Un principio sempre più estremizzato, tanto da non riguardare vestiario e moda bensì lo stesso colore della pelle. Ebbene sì, in Africa vi è il boom di cosmetici e pillole volte a rendere bianche le donne africane.

Si tratta di una vera e propria inquietante corsa allo scolorimento della pelle: ragazze, adolescenti, oppure anche mamme, appaiono invogliate ad intervenire con ogni tipo di prodotto pur di essere meno nere possibili. Si registrano anche episodi in cui alcune donne in gravidanza assumono pillole con l’obiettivo di far nascere la propria figlia con un colore più chiaro della pelle.

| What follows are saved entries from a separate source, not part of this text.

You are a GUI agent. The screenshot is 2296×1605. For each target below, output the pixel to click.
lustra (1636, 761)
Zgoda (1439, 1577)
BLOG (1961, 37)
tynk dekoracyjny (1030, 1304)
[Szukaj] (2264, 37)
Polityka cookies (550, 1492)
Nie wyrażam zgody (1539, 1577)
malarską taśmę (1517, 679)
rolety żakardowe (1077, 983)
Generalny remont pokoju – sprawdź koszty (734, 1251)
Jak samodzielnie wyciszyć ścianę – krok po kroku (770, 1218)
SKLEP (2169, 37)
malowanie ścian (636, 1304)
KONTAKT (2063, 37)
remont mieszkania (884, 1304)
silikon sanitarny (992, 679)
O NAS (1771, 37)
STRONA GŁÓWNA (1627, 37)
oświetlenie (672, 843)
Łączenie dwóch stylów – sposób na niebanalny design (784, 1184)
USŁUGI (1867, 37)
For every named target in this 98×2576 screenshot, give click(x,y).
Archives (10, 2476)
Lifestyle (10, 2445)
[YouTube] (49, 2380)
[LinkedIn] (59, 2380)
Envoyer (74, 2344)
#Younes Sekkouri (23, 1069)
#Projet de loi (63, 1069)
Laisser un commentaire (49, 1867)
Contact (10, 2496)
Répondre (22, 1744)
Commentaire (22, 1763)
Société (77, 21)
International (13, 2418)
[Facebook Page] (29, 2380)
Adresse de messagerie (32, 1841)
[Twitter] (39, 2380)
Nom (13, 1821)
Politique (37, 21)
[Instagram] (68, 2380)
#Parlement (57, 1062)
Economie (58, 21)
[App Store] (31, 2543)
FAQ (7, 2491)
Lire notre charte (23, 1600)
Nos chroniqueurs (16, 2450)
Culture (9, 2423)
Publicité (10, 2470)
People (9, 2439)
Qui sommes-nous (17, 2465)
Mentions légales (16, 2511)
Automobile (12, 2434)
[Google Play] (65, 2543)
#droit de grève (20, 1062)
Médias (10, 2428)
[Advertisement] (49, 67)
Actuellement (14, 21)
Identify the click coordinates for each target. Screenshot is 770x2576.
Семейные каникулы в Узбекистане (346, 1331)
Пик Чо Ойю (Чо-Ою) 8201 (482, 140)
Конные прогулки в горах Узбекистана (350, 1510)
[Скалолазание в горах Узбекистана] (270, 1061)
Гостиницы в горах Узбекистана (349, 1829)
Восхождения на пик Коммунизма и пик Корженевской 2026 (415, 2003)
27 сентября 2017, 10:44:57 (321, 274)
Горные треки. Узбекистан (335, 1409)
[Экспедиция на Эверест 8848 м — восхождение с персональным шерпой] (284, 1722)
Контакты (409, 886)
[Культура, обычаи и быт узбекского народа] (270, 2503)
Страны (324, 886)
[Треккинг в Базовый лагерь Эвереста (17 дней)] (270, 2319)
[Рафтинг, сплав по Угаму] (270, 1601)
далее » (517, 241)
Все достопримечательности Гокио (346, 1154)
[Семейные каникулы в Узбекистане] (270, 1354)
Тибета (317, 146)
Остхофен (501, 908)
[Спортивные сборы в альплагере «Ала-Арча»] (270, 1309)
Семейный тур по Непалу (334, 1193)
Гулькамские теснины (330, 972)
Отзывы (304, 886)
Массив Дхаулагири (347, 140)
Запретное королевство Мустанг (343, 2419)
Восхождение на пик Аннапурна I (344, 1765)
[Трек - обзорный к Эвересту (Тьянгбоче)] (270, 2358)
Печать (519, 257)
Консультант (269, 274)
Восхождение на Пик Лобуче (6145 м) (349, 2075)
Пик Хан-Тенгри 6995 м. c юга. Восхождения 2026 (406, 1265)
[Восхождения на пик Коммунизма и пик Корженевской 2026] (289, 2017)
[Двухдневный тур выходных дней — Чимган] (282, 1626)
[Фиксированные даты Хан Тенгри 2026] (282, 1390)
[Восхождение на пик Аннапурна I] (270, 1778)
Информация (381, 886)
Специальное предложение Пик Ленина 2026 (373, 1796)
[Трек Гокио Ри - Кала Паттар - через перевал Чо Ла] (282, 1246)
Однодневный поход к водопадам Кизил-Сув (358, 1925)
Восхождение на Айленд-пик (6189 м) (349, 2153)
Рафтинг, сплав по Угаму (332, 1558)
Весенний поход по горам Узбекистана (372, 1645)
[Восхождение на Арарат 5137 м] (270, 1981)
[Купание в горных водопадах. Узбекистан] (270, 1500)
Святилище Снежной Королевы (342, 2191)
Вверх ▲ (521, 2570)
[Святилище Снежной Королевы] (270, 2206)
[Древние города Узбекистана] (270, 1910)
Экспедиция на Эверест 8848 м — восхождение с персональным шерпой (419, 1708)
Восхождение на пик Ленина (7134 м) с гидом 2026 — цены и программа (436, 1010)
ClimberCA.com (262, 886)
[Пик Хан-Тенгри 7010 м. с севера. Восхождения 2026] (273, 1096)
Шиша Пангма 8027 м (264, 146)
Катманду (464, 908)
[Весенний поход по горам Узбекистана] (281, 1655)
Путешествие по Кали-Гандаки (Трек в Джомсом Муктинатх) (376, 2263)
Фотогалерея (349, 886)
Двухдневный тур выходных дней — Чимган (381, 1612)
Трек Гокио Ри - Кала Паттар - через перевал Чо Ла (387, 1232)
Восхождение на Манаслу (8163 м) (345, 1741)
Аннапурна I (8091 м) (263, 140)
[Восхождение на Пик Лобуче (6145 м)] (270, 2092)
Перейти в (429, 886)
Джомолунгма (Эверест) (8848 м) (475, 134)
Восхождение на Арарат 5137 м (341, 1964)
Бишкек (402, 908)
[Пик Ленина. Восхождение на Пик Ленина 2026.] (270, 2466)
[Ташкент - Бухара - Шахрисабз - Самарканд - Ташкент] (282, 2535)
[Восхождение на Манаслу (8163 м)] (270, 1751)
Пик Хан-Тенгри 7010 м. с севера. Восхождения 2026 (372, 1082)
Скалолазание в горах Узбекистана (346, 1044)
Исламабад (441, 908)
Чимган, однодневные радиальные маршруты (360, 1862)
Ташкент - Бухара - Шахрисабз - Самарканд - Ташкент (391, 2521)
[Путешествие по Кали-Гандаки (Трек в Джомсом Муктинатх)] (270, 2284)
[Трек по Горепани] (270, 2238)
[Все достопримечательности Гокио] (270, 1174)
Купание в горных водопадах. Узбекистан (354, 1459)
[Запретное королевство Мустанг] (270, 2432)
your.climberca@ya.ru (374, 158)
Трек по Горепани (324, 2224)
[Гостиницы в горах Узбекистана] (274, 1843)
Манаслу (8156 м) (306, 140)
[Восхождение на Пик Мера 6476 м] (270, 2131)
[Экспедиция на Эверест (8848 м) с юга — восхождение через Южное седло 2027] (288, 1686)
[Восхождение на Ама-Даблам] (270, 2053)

Un’usanza aberrante da un punto di vista etico, ma anche pericolosa sotto il profilo della salute. Diversi medici a Lagos, ad esempio, vedono arrivare al pronto soccorso anche bambine con ustioni e danni provocati da creme ed altri prodotti sbiancanti. Proprio nella metropoli nigeriana, nei mesi scorsi la modella Blac Chyna, tra le più famose del continente, finisce nella bufera mediatica perchè promuove una gamma di prodotti volti a rendere chiara la pelle.

Un allarme che va dalla più grande metropoli nigeriana, fino ad Accra nel Ghana, così come a Pretoria e Johannesburg in Sudafrica. Proprio qui, nella nazione il cui simbolo è Nelson Mandela ed in cui per anni si è lottato per l’emancipazione della popolazione di colore, molte donne fanno la corsa a prodotti sbiancanti.

Tutto questo perché, come rivelano i fautori della campagna social #Melaninpoppin, in Africa si sta diffondendo la convinzione che si può avere più successo se si assomiglia di più ad una donna occidentale. Una moda macabra, che coinvolge sia i ceti benestanti ma anche medi. In Nigeria ad esempio, dove il fenomeno appare più diffuso, diverse associazioni di medici sottolineano la gravità della situazione e denunciano numeri sempre più importanti di donne con gravi problemi di salute per l’uso di prodotti sbiancanti.

Su La Stampa, in un articolo viene riportata l’esperienza di una donna medico che a Lagos oramai affronta vere e proprie emergenze derivanti dall’assunzione di pillole o dall’uso di creme indicate come sbiancanti.

Una moda che si diffonde soprattutto via social: su Instagram ad esempio, diverse giovani “influencer” africane mostrano quali prodotti usare e che metodi applicare per diventare più bianche. Una moda che pone poi problemi di altro genere: sempre in Nigeria ad esempio, un barattolo di crema sbiancante costa quanto lo stipendio medio di un impiegato.

In poche possono permetterselo e così ci si rivolge al mercato della contraffazione. Il risultato è che centinaia di ragazze nigeriane e non solo hanno addosso, tra creme e pillole, prodotti pericolosi e non certificati con sostanze tossiche che rischiano di creare problemi soprattutto alla salute. In Sudafrica nei giorni scorsi fa scalpore la pubblicazione di uno studio del British Journal of Dermatology, da cui si evince che una donna su tre a Durban, città costiera del paese, usa prodotti sbiancanti con sostanze vietate dal governo.

Un fenomeno preoccupante ed in continua crescita, un’esasperazione della volontà di omologazione ai canoni estetici universali, che fa quasi vergognare della propria pelle nera migliaia di ragazze africane.

Una situazione impensabile fino a pochi anni fa, su cui adesso diverse associazioni accendono i riflettori chiedendo agli stessi governi africani di intervenire.